In other words, political will at the top has been lacking, at least over the last 30 years. Indeed, corruption naturally compromises the political culture.
That is most evident when the dominant party’s internal channels to power are contaminated. The relationship between the top and the bottom becomes dialectical. The dynamics move in both directions.
Once the microbe has spread, moral standards fall, hypocrisy grows rampant and defence mechanisms become institutional. The immune system is neutralised. Abdullah’s dismal record in fighting corruption is a symptom of that.
The diagnosis on corruption — given by Umno’s best doctors, no less — is changing, no doubt. But will it change so much that corruption will come to be seen as an AIDS-like ailment instead?
There are good reasons to doubt that. Those who can do something about it are easily compromised, either personally or through relatives, friends and supporters. The spirit gets sapped of its strength. Tweaking and threatening critics become the tactics of choice and not the implementation of systematic reforms.
But from where did the systemic microbe originate and what fed its impressive growth rate?
A lot of the blame, strangely enough, should be put on the economic success that the country has enjoyed.
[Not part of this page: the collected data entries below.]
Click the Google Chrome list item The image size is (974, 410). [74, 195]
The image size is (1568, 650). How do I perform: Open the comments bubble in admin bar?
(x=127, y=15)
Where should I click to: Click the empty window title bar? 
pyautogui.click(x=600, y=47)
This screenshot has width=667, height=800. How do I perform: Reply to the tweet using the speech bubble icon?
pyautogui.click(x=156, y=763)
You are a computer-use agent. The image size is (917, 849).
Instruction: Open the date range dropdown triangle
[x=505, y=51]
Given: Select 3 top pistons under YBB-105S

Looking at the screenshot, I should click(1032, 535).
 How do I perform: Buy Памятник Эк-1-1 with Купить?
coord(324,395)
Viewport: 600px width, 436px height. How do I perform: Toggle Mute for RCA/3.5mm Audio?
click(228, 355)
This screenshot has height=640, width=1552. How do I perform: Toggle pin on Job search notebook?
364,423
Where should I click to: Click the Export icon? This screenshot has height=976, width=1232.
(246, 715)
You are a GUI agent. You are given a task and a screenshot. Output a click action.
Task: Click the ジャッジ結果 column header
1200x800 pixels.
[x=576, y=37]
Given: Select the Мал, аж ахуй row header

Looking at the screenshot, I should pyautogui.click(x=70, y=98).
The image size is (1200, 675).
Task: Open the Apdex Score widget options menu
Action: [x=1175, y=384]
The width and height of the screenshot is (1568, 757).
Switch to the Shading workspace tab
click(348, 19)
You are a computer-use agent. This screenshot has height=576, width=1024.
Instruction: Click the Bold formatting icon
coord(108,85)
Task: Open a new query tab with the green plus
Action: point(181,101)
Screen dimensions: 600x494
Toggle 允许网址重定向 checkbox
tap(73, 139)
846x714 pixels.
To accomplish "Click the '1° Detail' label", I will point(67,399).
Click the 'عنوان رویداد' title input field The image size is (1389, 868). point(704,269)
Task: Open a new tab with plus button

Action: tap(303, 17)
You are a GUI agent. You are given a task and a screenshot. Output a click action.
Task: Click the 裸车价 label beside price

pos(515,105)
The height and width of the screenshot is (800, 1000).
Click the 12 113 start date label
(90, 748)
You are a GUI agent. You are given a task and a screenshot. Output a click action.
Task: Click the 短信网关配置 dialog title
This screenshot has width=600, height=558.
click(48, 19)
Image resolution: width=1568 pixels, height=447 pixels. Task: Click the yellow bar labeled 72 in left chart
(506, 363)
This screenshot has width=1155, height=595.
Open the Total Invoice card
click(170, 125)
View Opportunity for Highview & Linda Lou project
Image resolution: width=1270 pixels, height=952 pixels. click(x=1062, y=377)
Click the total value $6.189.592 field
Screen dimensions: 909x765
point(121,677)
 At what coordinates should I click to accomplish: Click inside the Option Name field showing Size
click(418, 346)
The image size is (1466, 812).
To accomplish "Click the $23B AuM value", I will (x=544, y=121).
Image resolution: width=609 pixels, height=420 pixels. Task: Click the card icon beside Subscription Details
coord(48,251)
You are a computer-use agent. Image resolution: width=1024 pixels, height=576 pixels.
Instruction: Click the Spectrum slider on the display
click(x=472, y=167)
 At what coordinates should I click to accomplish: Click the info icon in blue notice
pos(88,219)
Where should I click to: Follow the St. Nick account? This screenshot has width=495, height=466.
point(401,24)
If leaders concentrate only on growth figures, a successful economy is bound to nurture a culture of corruption. Sudden wealth corrupts, and in order to stop that effect, checks and balances through the rule of law, bureaucratic transparency and legal accountability have to be put in place.
In an expanding economy, politicians and businessmen grow to need each other and the dubious practices they develop quickly become the ethos of the nation. Bribery of various sorts becomes an expected step in the process of getting things done.
In this context, some points made in a famous 1979 lecture on business immorality in less developed countries by the economic architect of Singapore, Dr Goh Keng Swee, are highly relevant.
“Modernisation” is the carrier of the microbe, reasoned Goh. The attainment of political freedom by former colonies did not bring automatic progress and prosperity. Their new governments had to formulate plans for development and carry them out. This process requires the construction of discretionary administrative controls. Here, the problem begins.
These controls have “a nasty habit of proliferation”. Businessmen in developing countries, always “operating under a regime of endemic shortages”, quickly find themselves dependent on licences and permits. Their profits depend on getting these, and so these licences and permits come to command a high premium. A market price for them comes into being.
The power to grant such licences and permits becomes the goal of the individual official or politician. While corruption in low places is about the sharing of spoils among the many involved, corruption in high places tends to push decision-making upwards, towards the top few. “For the really big prizes, it is the big boss who decides.”
When global businessmen are thrown into the equation, the magnitude of corruption takes on impressive proportions.
In a society infected by this process, “cynicism, apathy and finally acceptance of corruption as normal conduct in public administration” begins to spread. One ends up with the diseased body politic that Goh calls a “kleptocracy”.